Of course, the oil and gas refiners expect to do quite well themselves if the ban is lifted. The U.S. drilling boom years is expected to continue unabated and soon will put the U.S. back on top as the world’s biggest oil producer, ahead of both Saudi Arabia and Russia. But for several economic and technical reasons – including the strong dollar and, arguably, the U.S. ban on crude exporting – U.S. crude is priced significantly lower than foreign produced crude.
Today there’s more than $4-a-barrel difference in the price of the U.S. benchmark crude, West Texas Intermediate, and Europe’s benchmark Brent crude. Actually that difference has narrowed significantly from the $18-plus-a-barrel spread a year ago. But U.S. crude producers are eager to sell their products in global markets where there is a built-in price increase. And they’ve banded together to form Producers for American Crude Oil Exports (PACE) to make a big push in Washington to get the export ban lifted.

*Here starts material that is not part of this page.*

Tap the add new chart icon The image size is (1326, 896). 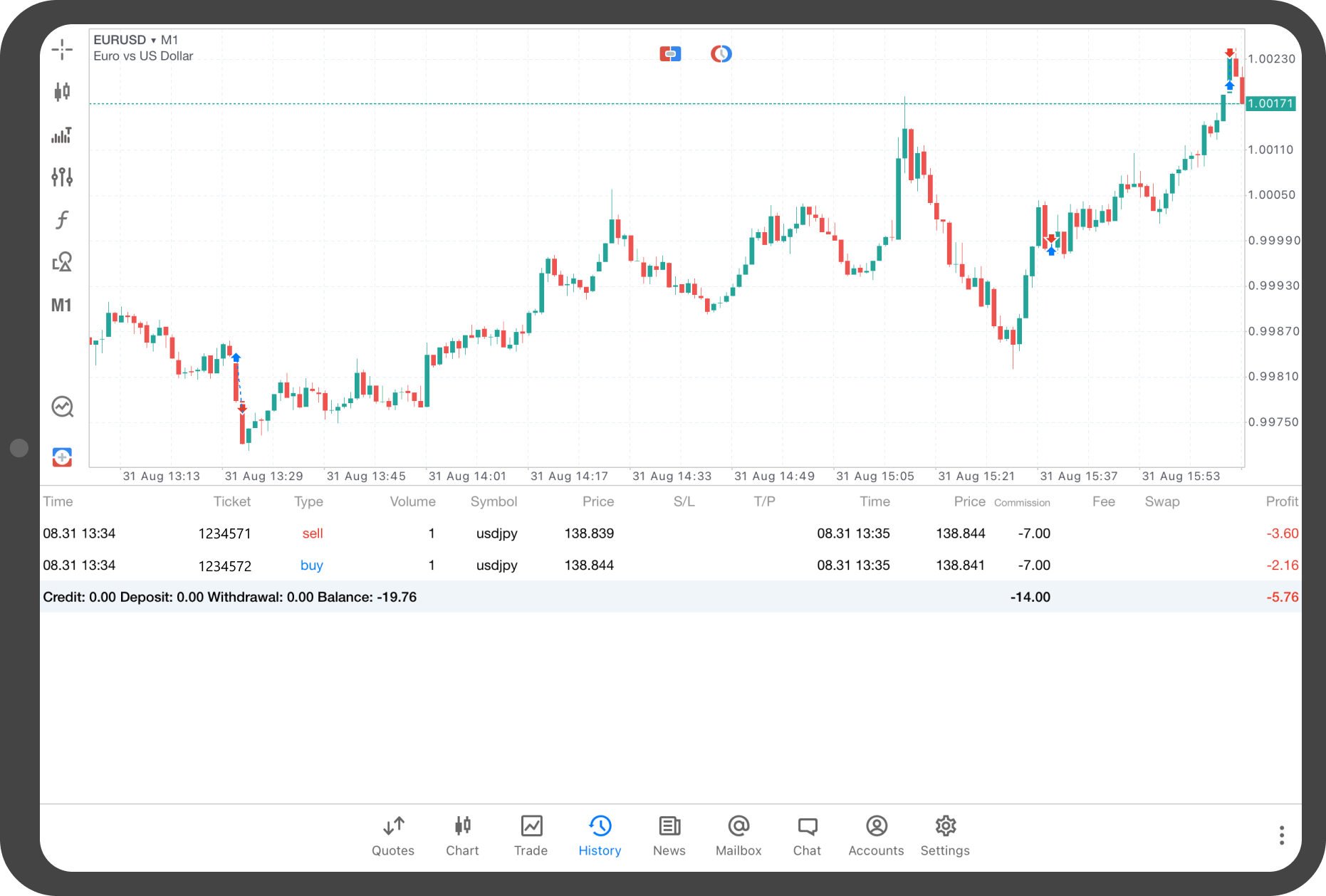click(x=62, y=457)
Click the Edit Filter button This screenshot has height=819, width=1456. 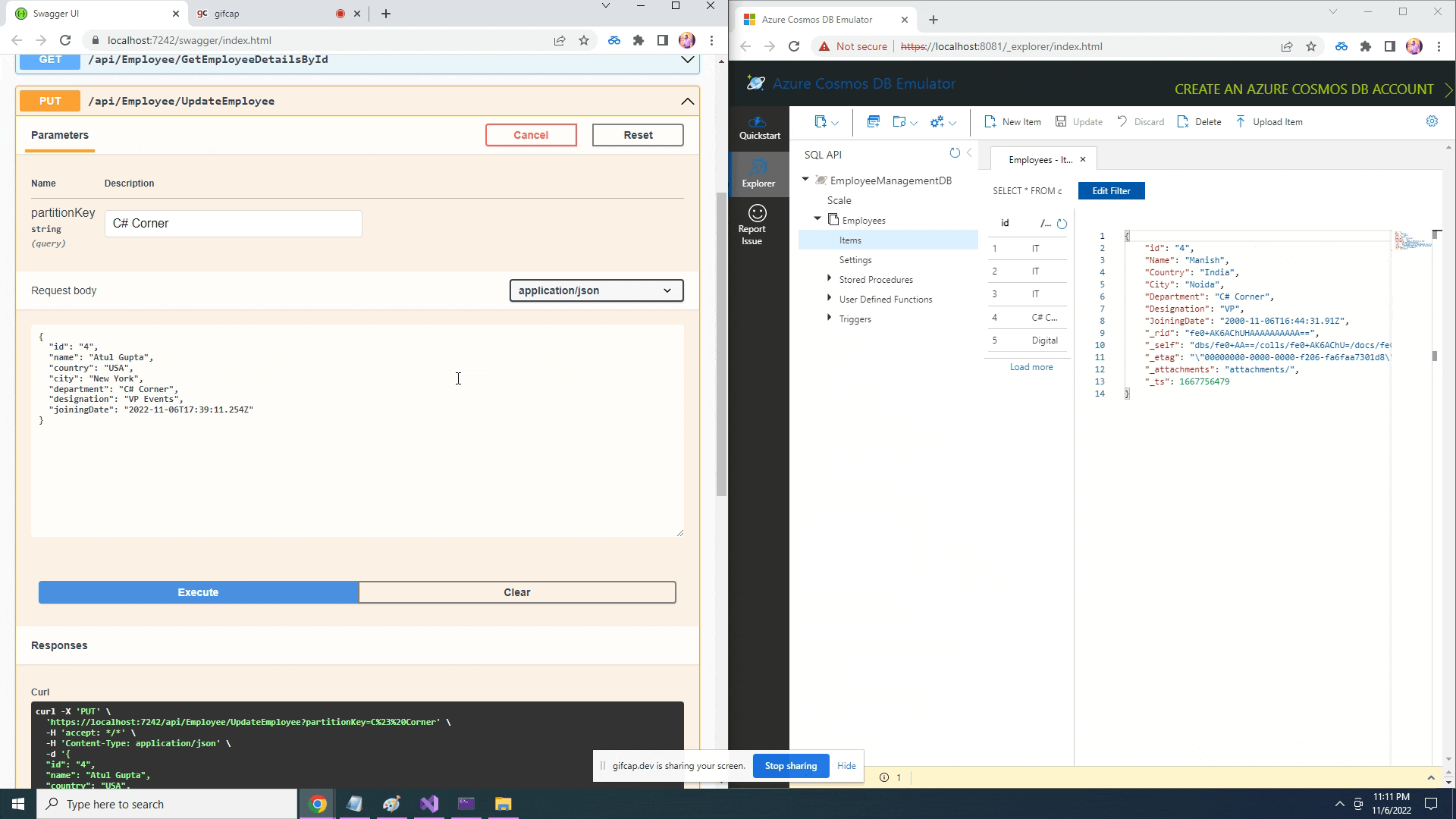[x=1111, y=190]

So, what will Washington do?
That’s entirely unclear. The Obama administration has made small, incremental decisions that could indicate a slightly favorable attitude toward lifting the ban. But those signs are small. And lifting the crude export ban seems to be well down the Administration’s to-do list at a time when it is faced with enormous foreign, healthcare, economic and social policy battles, defending itself against a long list of scandal-driven criticisms and severe political problems tied to the President’s low popularity scores and the likely (at the time of this writing) loss of Democratic control of the Senate. Additionally, the Administration’s strong ties to the environmental community could impact any decision on lifting the crude export ban.
And Congress itself may not be eager to take up the crude export ban issue once it returns to work after the elections. If, as expected, Republicans win the Senate, the post-election session will be a lame duck one for the controlling Democrats. While Republicans are believed to be mostly supportive, though only mildly, of the efforts to lift, partially or completely, the ban, Democrats could be divided on the issue. Only a handful have argued publicly for retaining the ban. Most have remained silent.